EXCERPT:
──────────
She is a sweetheard doing wonderfully. She & Pij have become 'best buddies'.  

Cindy


----------



## Maggie-NC (Jun 22, 2005)

Happy Birthday to Rae Charles.  

Cindy, all your birds are just wonderful but I know that Rae Charles is extra special to you. 

Maggie


----------



## Skyeking (Jan 17, 2003)

Happy Birthday Rae Charles!

You are such a special bird, I bet you had a wonderful day with your very special and wonderful family.


----------



## Feefo (Feb 8, 2002)

Rae Charles is indeed a very special and a very lucky pigeons!

I would love to hear more about her relationshop with Pij!

Cynthia


----------



## Pidgey (May 20, 2005)

Happy Adoption Day, Rae! 

Cindy,

From one blind pigeon keeper to another, it's wonderful that Rae has you. Anything that you can do to brighten such a dark world is truly a gift that blesses both the giver and the recipient.

Pidgey

P.S. And it especially warms my heart to know that anyone who seeks to do harm to that bird will receive a "Special" (as in .38) gift to warm his or her heart as well!


----------



## Whitefeather (Sep 2, 2002)

Lady Tarheel said:


> Happy Birthday to Rae Charles.
> 
> Cindy, *all your birds are just wonderful but I know that Rae Charles is extra special to you.*
> 
> Maggie


Thanks Maggie, Treesa & Cynthia.

Although all our pijjies are precious & priceless to us, I must admit, Rae Charles as well as Pij are extremely special to me.  


*"I would love to hear more about her relationshop with Pij!"*
They definitely do have a special Bond Cynthia. I will post more about them.

Cindy


----------



## Whitefeather (Sep 2, 2002)

Pidgey said:


> * *Happy Adoption Day, Rae!*
> 
> Cindy,
> 
> ...


* Thank you Pidgey.  

** Yes indeed.

*** You got that right.

Cindy


----------



## andinla (Mar 11, 2003)

*Happy Birthday*

Rae Charles. What a lucky pigeon to have you as a friend.  

Andi


----------



## dekebrent (Jun 17, 2005)

Happy birthday to Rae Charles. What a cute and special little lady!


----------



## John_D (Jan 24, 2002)

Cindy,

You too are special! You have given Rae Charles a new lease of life.

Many of 'em, little bird 

John


----------



## Lin Hansen (Jan 9, 2004)

Happy Anniversary to the beginning of a wonderful new life for Rae Charles and best wishes for many, many more anniverseries.

Linda


----------



## Victor (Dec 18, 2004)

Yes indeed my best wishes to Rae Charles (and caregivers too!)

By the way, I love the new CD...R.Charles and friends...but the first name is misspelled I think...RAY?


----------



## Whitefeather (Sep 2, 2002)

Victor said:


> Yes indeed my best wishes to Rae Charles (and caregivers too!)
> 
> By the way, I love the new CD...R.Charles and friends...*but the first name is misspelled I think...RAY*?


LOL!!! Actually, the name *was* Ray Charles until I found an egg in her cage.  
Since she was familiar with her name, I decided to just change the spelling of the name rather than rename her entirely. 

Cindy


----------



## TAWhatley (Mar 6, 2001)
──────────
INFORMATION PROVIDED:
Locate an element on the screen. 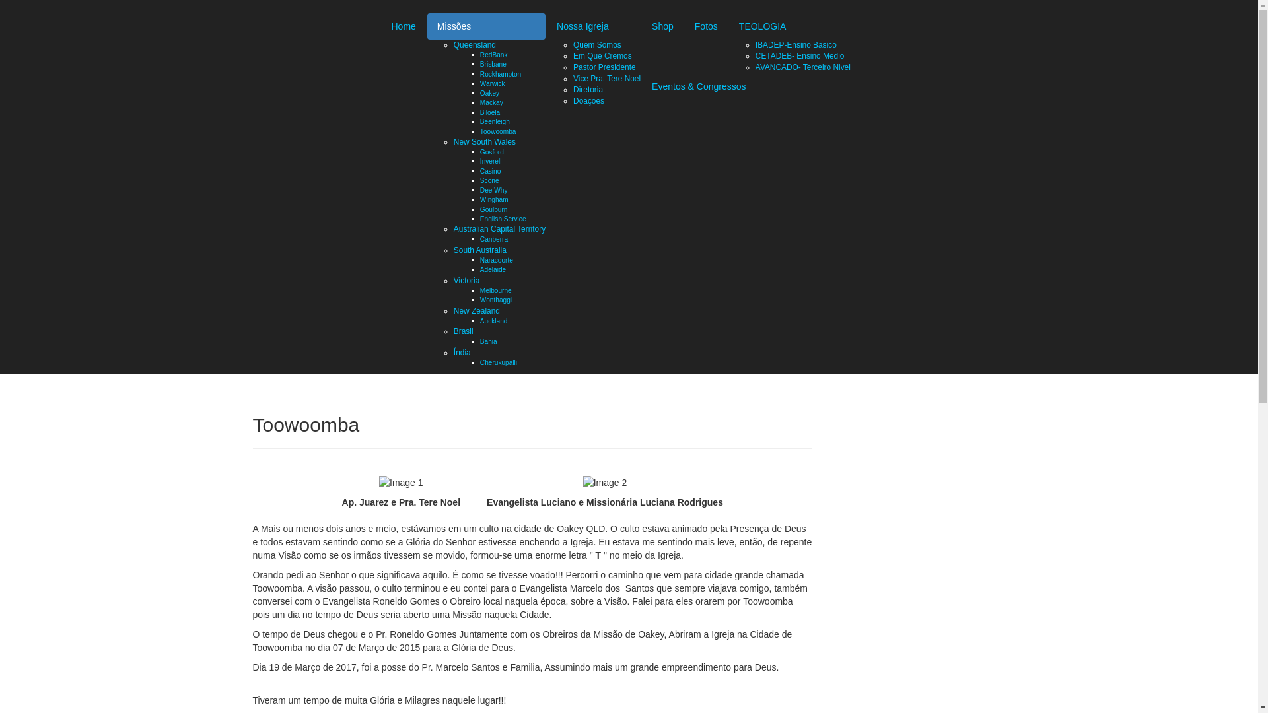  'Beenleigh' is located at coordinates (494, 121).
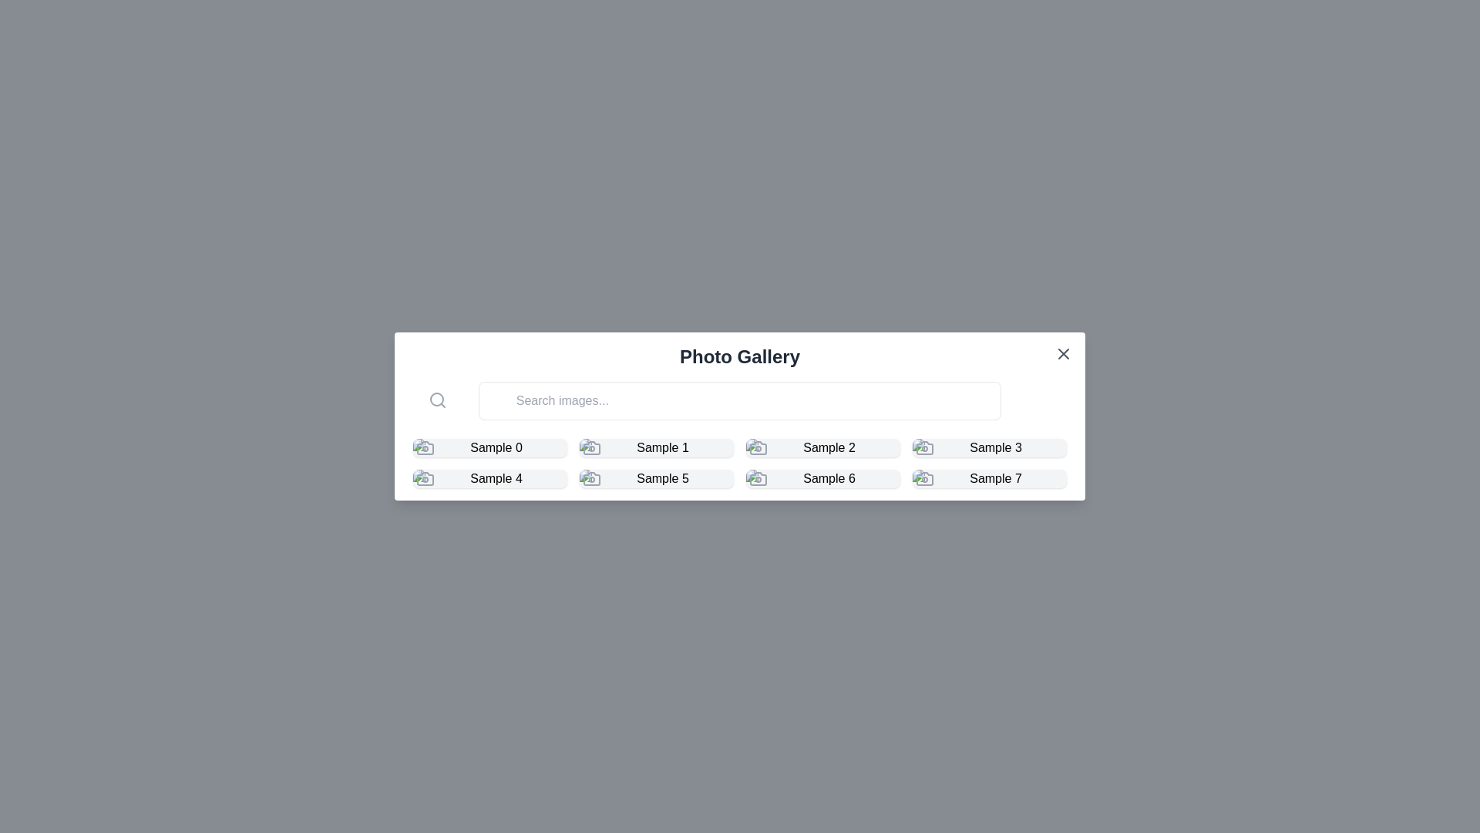 The width and height of the screenshot is (1480, 833). Describe the element at coordinates (591, 478) in the screenshot. I see `the camera icon located within the tile labeled 'Sample 5', which features a modern minimalistic outline and is centered within the tile` at that location.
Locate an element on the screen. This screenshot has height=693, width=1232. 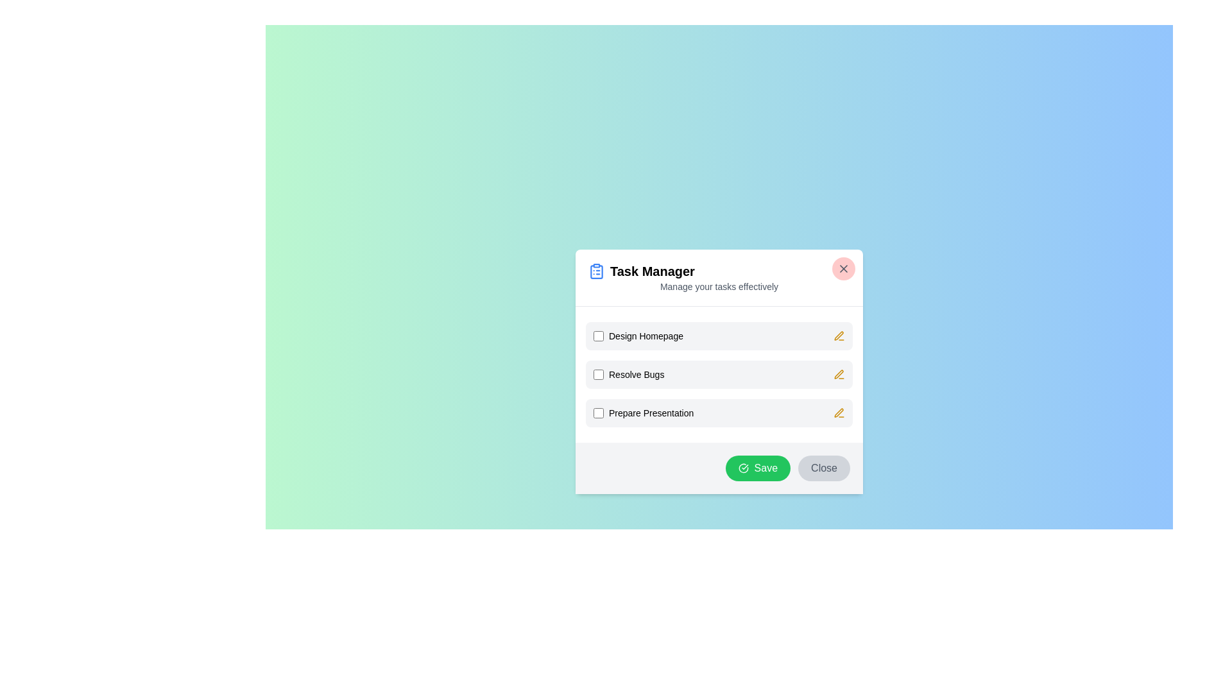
──────────
JOB: Transcribe the forum thread about Rae Charles from "Although all our" up to and including "more about them.". None of the data is needed here.

THE RESULT:
Although all our pijjies are precious & priceless to us, I must admit, Rae Charles as well as Pij are extremely special to me.  


*"I would love to hear more about her relationshop with Pij!"*
They definitely do have a special Bond Cynthia. I will post more about them.